L’accès à la CARICOM, le peuple tenu à distance.

— Les ContreChroniques d’Yves-Léopold Monthieux, Fort-de-France, le 20 avril 2026 —

Après avoir été admise comme observatrice à la CARICOM, la Martinique en devient un membre associé. Voilà un pas de plus dans l’aire de la doctrine Monroe1. C’était la volonté de la classe politique de la Martinique dont les précurseurs furent, dans les années cinquante, Clovis Beauregard, Jean-Baptiste Edmond et quelques autres. Bien entendu, l’électeur n’a pas été invité à un référendum de Maastricht martiniquais. Par ailleurs, l’évènement n’a pas fait de la part de la classe politique l’objet d’un enthousiasme débordant.

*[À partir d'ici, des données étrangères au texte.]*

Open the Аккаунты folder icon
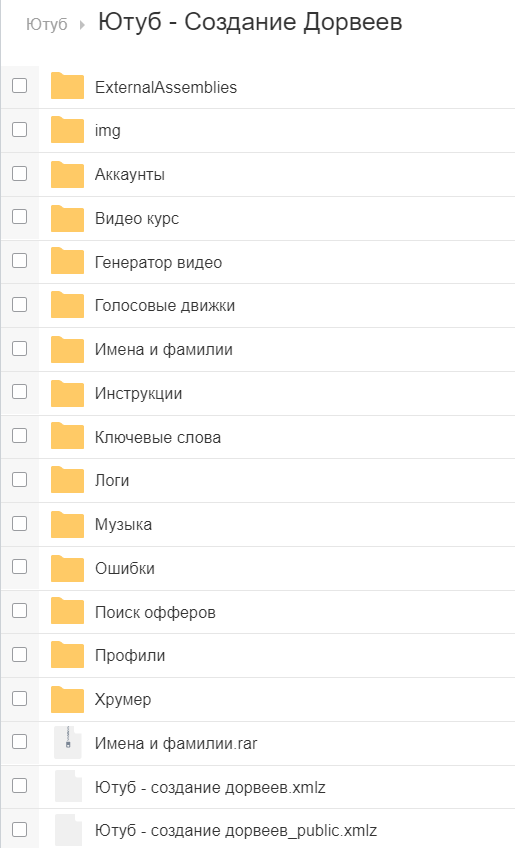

A l’exception toutefois de notre pétulante députée du pays “des océans” et celle, notoire, du président Serge Letchimy dont ce sera, dit-il, “le plus beau combat de toute [sa] vie politique”. Il oublie avoir tenu un propos identique, au soir du vote unanime obtenu lors du congrès des élus, dit “congrès de la rupture”. Reste que pour sa part, l’intégration au CARICOM “ sera un message fort adressé à Paris” et, jouant prudemment de l’oxymore, “un message d’émancipation …sans quitter la République”.

Le chemin du salut s’ouvre aussi à la Guadeloupe et la Guyane, sachant cependant combien, d’habitude, les “sisters” hésitent à suivre le leader incontesté en expériences institutionnelles.